*** Opening of Study text ***
Langelaan was a friend of the occultist Aleister Crowley, claiming he was a spy and "that by winning the confidence of the Germans in America, he had access to members of their inner circle."

In the 1950s and 1960s he wrote his memoirs, novels, and short stories that were made into motion pictures and were featured on television.

He died on February 9, 1972, less than a month after his 64th birthday.

==Short stories==

==="The Fly"===

Of all his literary works, he is best remembered for his 1957 short story "The Fly", which originally appeared in the June 1957 issue of Playboy magazine. The story itself has been adapted to the screen twice:
- the 1958 film with a screenplay by James Clavell, starring Vincent Price and David Hedison, directed by Kurt Neumann, and distributed by 20th Century Fox in CinemaScope, color by DeLuxe Color;
- the 1986 film with screenplay by Charles Edward Pogue and David Cronenberg, starring Jeff Goldblum and Geena Davis, directed by David Cronenberg, and distributed by 20th Century Fox, in association with Brooksfilms and SLM Production Group.

The 1958 film spawned two sequels; the 1986 film had one.

It was also adapted into an opera by Academy Award-winning composer Howard Shore, which was premiered in 2008 and played Paris' Théâtre du Châtelet, and was directed by David Cronenberg with a libretto by Tony Award-winning playwright David Henry Hwang.

==Bibliography==

His books and short fiction include:

- One Named Langdon: Memories of a Secret Agent or Un nommé Langdon (1950)
- "The Fly" (in Playboy, June 1957; reprinted in the Second Pan Book of Horror Stories, edited by Herbert Van Thal, 1960)
- "Strange Miracle" (in Argosy, August 1958)
- The Masks of War: From Dunkirk to D-Day—The Masquerades of a British Intelligence Agent (1959) American edition published by Doubleday
- The Knights of the Floating Silk (1959)
- "Elaine" (in Argosy, January 1959)
- "Danse Macabre" (in Argosy, April 1959)
- "Albatross" (in Argosy, December 1959)
- "The Secret Notebooks of Agent P.P. 751" (1960–1963) series in the publication Controls
- "I Rescued a Harem Wife" (in Suspense, August 1960)
- "Cold Blood" (in New Worlds, October 1961)
*** Close of Study text ***
What to do:
a: Decide whether each statement agrees with the text on Langelaan: (i) the 1986 film of "The Fly" had two sequels; (ii) "The Fly" first appeared in Playboy magazine; (iii) the opera based on "The Fly" premiered in 2008. Answer each with yes or no and quote the deciding words of the text.
b: Quote the stretch of the text on Langelaan from "It was also" through "nommé Langdon (1950)".
*** Opening of Data ***
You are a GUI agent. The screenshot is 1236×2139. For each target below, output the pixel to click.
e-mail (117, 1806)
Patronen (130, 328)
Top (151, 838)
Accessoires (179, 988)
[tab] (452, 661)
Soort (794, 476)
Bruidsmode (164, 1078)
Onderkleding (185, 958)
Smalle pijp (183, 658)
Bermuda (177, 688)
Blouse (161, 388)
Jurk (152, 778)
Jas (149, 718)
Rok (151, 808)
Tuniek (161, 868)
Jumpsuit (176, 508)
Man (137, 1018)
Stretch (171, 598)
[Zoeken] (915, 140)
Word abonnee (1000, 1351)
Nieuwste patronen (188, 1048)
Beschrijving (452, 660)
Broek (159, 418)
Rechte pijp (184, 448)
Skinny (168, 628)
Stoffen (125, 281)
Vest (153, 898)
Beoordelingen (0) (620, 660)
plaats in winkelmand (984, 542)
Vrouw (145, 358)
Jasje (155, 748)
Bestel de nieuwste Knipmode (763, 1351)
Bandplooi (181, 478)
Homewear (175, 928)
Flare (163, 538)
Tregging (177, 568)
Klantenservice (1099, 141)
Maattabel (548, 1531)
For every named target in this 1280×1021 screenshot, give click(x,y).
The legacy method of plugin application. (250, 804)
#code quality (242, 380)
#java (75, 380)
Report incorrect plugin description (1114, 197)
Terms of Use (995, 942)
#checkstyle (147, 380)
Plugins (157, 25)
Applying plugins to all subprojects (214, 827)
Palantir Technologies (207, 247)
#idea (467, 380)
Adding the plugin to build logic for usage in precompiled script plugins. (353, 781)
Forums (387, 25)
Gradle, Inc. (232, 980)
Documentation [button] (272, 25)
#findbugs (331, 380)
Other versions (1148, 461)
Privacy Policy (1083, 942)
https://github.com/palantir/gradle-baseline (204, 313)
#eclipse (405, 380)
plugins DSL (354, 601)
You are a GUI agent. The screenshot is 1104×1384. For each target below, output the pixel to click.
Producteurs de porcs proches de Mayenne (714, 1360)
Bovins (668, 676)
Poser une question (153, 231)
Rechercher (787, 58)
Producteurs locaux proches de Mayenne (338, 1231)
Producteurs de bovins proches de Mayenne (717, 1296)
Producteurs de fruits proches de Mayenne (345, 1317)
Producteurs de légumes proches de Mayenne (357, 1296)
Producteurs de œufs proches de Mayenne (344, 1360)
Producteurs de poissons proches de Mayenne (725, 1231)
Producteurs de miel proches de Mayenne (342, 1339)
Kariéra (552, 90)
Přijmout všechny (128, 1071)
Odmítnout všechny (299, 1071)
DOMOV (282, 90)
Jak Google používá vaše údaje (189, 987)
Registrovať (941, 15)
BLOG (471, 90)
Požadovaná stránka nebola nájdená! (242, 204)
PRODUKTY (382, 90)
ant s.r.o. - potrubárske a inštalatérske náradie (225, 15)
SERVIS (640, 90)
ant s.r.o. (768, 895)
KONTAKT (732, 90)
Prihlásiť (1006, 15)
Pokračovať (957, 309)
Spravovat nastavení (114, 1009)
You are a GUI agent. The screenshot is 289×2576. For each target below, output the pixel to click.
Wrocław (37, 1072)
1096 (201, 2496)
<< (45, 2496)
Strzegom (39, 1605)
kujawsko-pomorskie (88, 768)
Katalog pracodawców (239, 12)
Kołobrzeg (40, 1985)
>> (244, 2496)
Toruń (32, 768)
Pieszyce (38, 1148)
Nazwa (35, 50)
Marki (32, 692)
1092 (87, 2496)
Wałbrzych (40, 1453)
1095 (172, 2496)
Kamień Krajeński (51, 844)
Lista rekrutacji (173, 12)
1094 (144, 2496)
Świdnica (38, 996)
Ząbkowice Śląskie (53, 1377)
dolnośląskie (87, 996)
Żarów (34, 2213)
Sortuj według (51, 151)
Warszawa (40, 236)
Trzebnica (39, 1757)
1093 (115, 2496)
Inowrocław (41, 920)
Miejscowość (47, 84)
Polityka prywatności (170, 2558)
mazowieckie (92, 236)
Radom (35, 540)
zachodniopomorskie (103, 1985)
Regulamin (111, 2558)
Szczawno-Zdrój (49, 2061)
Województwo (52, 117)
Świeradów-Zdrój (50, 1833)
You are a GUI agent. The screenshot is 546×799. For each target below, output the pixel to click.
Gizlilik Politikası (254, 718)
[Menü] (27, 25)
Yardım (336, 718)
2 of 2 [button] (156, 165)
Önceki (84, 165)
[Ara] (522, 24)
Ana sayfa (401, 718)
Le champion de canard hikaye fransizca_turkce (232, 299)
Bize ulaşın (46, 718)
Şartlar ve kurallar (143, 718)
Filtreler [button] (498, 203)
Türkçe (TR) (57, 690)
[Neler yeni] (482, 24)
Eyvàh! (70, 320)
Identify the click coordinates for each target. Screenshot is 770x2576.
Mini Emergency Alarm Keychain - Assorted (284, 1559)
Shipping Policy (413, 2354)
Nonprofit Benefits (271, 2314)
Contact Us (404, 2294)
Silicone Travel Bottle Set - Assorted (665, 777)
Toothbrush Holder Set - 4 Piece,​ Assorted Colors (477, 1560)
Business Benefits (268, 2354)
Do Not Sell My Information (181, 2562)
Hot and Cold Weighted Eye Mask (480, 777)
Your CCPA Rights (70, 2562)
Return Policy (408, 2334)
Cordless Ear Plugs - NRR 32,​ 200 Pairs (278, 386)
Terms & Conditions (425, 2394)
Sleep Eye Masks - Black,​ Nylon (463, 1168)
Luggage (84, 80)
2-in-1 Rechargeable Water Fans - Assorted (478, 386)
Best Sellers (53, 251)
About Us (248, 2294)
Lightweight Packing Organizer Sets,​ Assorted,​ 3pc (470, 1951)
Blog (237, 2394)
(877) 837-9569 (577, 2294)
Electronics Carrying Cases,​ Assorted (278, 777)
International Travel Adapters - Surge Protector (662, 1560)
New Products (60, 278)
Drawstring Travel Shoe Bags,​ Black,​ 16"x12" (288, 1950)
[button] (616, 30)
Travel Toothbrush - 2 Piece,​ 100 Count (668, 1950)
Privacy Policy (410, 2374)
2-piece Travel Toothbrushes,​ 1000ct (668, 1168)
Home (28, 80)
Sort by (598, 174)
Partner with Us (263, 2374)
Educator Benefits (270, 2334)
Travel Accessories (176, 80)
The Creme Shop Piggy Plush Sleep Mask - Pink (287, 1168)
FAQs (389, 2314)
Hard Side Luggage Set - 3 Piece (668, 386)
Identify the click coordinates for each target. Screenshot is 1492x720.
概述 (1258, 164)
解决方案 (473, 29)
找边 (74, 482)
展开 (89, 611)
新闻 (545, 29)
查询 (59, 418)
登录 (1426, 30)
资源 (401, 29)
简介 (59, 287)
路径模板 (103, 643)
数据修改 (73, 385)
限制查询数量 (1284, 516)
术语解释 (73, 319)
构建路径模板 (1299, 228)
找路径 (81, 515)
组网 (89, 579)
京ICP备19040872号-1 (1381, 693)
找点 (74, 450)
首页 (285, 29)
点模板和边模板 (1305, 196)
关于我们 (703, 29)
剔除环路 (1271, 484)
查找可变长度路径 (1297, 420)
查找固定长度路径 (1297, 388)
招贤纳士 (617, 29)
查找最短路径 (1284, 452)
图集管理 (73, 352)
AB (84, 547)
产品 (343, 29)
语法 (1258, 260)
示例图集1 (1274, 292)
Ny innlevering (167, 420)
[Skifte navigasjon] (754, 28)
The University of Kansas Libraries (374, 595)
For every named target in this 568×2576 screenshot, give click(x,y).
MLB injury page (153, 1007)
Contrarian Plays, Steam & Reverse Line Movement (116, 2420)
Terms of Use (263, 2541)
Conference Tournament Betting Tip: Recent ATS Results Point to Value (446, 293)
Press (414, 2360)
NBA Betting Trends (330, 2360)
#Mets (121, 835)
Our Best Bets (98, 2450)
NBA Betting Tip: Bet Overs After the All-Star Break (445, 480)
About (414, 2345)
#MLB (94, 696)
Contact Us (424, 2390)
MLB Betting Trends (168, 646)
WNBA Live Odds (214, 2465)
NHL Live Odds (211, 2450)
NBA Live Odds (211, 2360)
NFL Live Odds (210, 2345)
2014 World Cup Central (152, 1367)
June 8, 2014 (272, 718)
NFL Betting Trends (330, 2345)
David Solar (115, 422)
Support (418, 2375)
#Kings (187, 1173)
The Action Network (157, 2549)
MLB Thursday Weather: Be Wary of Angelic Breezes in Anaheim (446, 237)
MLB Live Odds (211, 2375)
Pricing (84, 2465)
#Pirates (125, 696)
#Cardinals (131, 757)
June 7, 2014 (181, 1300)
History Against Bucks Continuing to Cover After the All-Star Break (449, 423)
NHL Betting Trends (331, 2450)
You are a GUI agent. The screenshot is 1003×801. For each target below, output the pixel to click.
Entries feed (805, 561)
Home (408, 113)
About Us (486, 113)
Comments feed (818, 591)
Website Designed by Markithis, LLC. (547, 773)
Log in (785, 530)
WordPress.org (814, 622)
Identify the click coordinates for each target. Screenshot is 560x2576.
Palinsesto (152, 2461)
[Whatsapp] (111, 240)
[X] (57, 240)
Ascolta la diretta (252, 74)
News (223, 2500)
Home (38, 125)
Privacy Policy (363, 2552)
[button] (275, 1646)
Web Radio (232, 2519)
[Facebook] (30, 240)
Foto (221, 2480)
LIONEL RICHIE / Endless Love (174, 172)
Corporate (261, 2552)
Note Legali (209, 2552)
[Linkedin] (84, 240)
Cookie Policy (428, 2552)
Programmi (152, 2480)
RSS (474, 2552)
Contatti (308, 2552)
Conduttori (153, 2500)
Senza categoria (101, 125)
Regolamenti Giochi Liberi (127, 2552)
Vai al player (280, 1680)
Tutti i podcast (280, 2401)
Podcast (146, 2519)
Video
*** Close of Data ***
Solutions for each task:
a:
(i) No: "The 1958 film spawned two sequels; the 1986 film had one."
(ii) Yes: "which originally appeared in the June 1957 issue of Playboy magazine"
(iii) Yes: "which was premiered in 2008"

b:
It was also adapted into an opera by Academy Award-winning composer Howard Shore, which was premiered in 2008 and played Paris' Théâtre du Châtelet, and was directed by David Cronenberg with a libretto by Tony Award-winning playwright David Henry Hwang.

==Bibliography==

His books and short fiction include:

- One Named Langdon: Memories of a Secret Agent or Un nommé Langdon (1950)